Barclays pulls out of bidding for ABN Amro
AMSTERDAM, Netherlands (AP) — A consortium led by Royal Bank of Scotland PLC is all but certain to acquire ABN Amro Holding NV in the largest takeover in the history of the financial industry, signalling the likely end for one of Europe's largest banks.
An $88.1 billion cash-and-share offer from rival Barclays PLC was withdrawn on Friday in a widely expected concession after the British bank garnered only a fraction of the Dutch bank's shares.
The RBS-led group is expected to cut up the 183-year-old ABN Amro in a $99.9 billion deal. Fortis NV of Belgium wants the bank's Dutch operations, Banco Santander Central Hispano SA of Spain wants its Brazilian and Italian arms, and RBS wants the rest, including ABN's investment banking arm.
Barclays was expected to keep the bank largely intact.
"It is not a surprise to see that the highest bid has eventually won," said Axel Pierron, an analyst at research and consulting firm Celent. "Nevertheless, I would say that beauty has lost against money.
"While the Barclays merger proposal was understandable, realistically implementable despite being expensive, the consortium chopping of ABN Amro might eventually become a structural nightmare."
The takeover fight, which began in March, lasted through the fire sale of ABN Amro's US arm, a flurry of lawsuits, legal challenges and turmoil in global credit markets that many thought would alter the deal substantially.
The consortium's higher bid emerged as the clear favourite in recent weeks as it cleared regulatory and funding challenges. Fortis — seen as the weakest link in the group— arranged financing for its end of the deal and received antitrust approval from the European Union this week.

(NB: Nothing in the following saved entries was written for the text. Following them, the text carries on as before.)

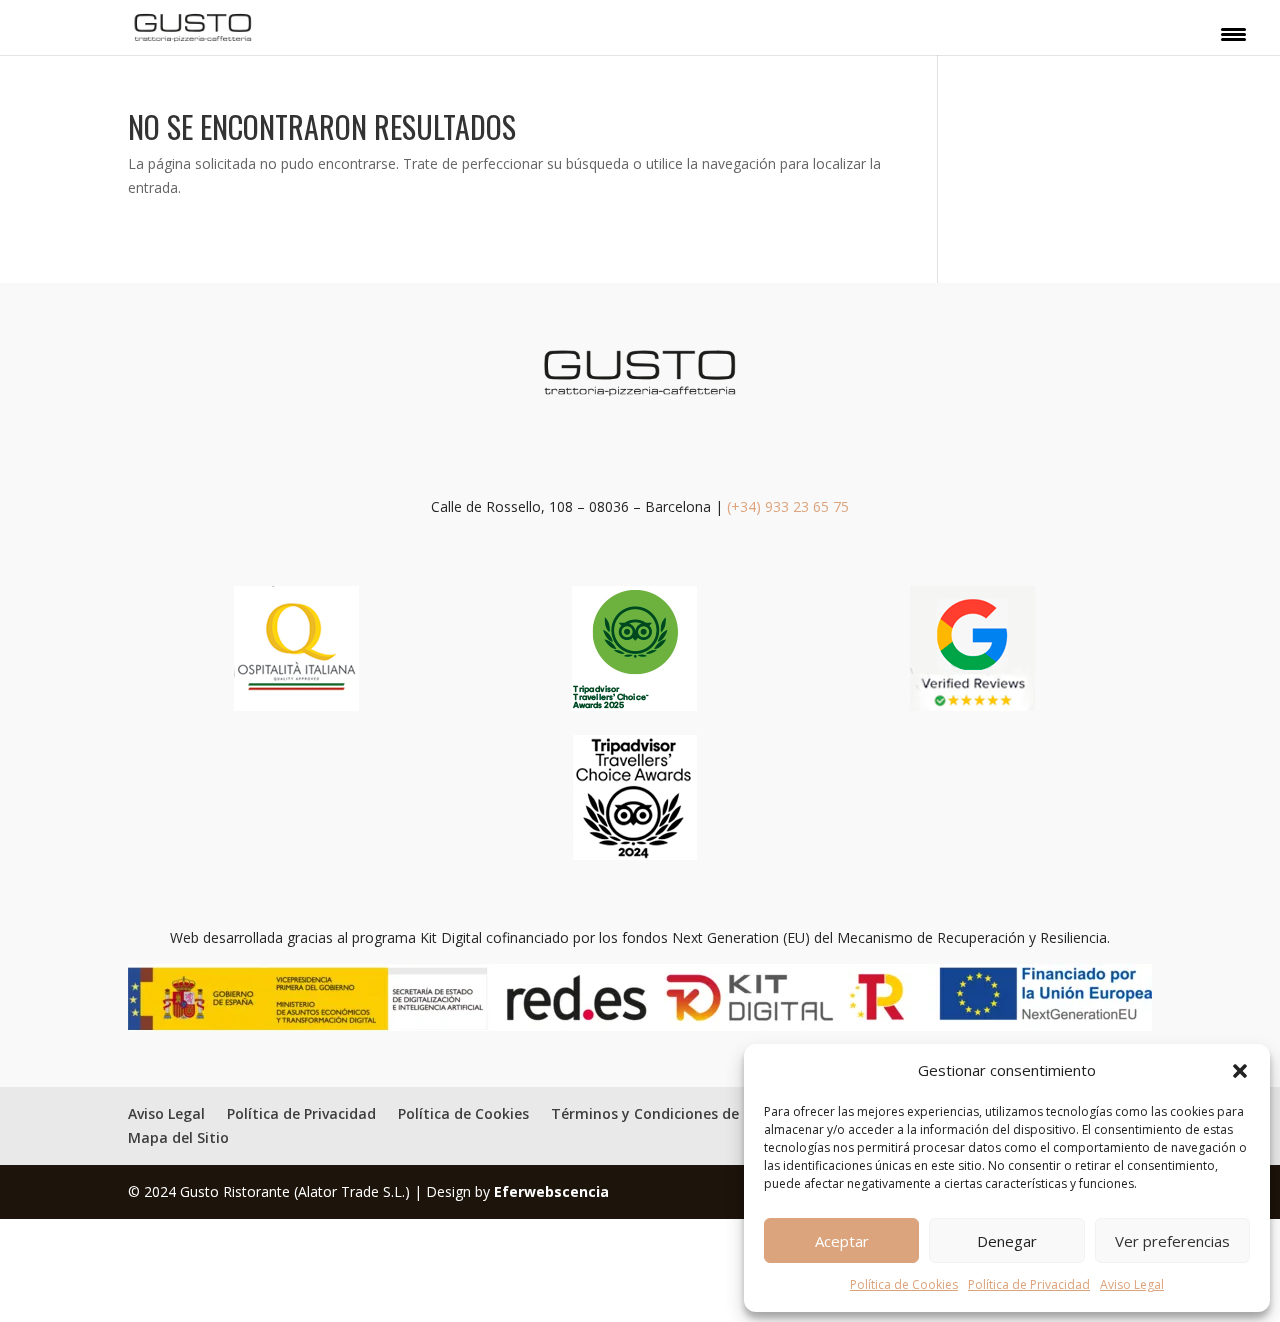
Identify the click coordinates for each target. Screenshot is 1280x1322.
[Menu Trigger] (1233, 33)
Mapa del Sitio (178, 1137)
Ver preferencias (1172, 1241)
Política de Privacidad (1029, 1284)
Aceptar (842, 1241)
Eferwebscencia (551, 1191)
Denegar (1007, 1241)
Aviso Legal (1132, 1284)
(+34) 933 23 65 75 (788, 506)
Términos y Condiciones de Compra (675, 1113)
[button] (1240, 1071)
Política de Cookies (904, 1284)
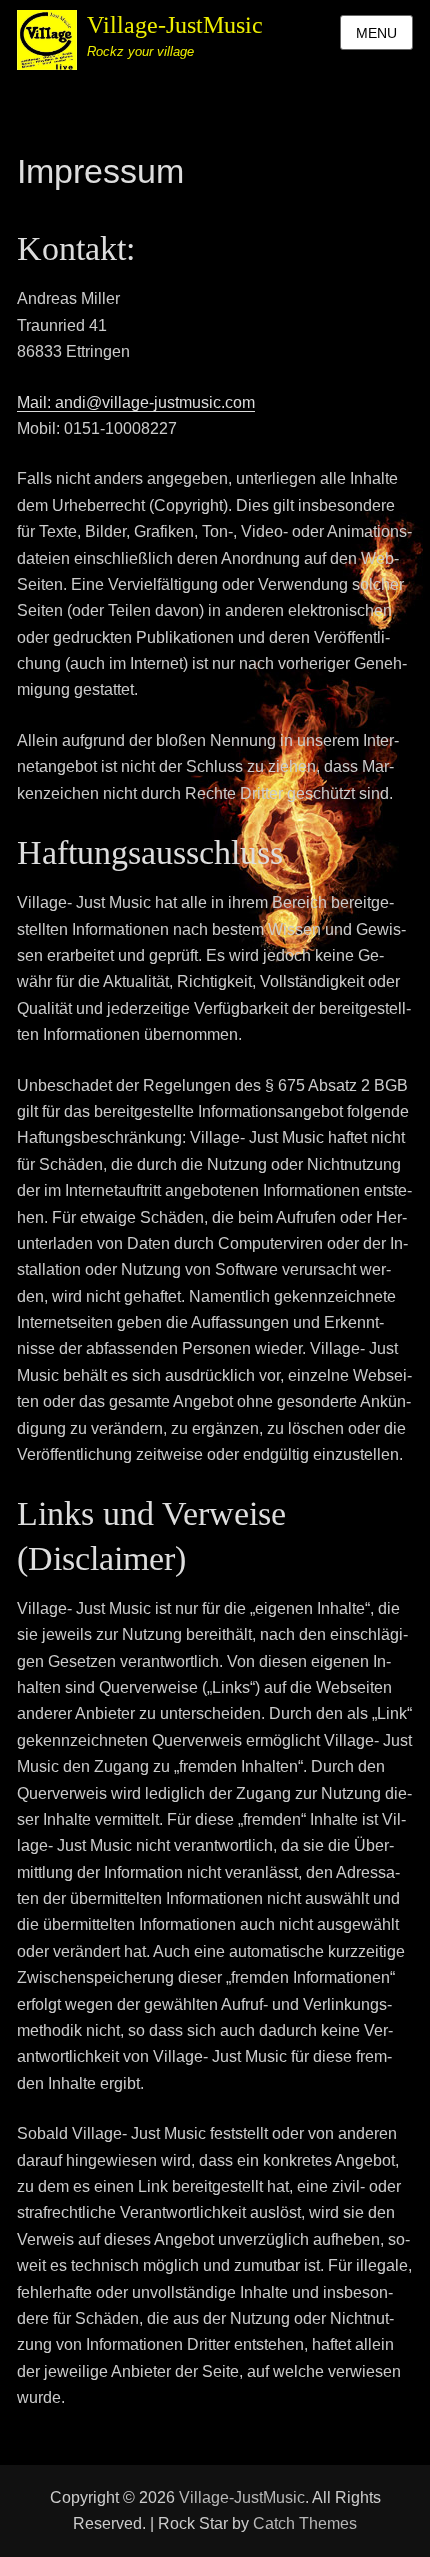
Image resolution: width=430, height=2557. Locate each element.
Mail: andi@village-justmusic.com (136, 402)
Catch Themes (305, 2523)
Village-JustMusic (175, 25)
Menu (376, 33)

Barclays said it would demand a 200 million euros ($280 million) break-up payment.
"This break fee will significantly exceed the costs that Barclays incurred" in launching its offer, the bank said.
ABN Amro issued a statement saying a little more than 5 million shares and depository receipts had been tendered to Barclays' offer — a sliver of the more than 1.9 billion shares outstanding.
The three banks are expected to formally announce victory today and may extend the offer, which expired on Friday, to allow shareholders more time.
Barclays' cash-and-share offer was considered a long shot for some time. Worth 62.2 billion euros ($88.1 billion), or 33.56 euros ($47.53) per ABN Amro share at current prices, it was 13 percent below the mostly cash RBS-led bid worth 38.04 euros ($53.88) per ABN share.
Some analysts have said Barclays may have to seek another partner or become a takeover target itself.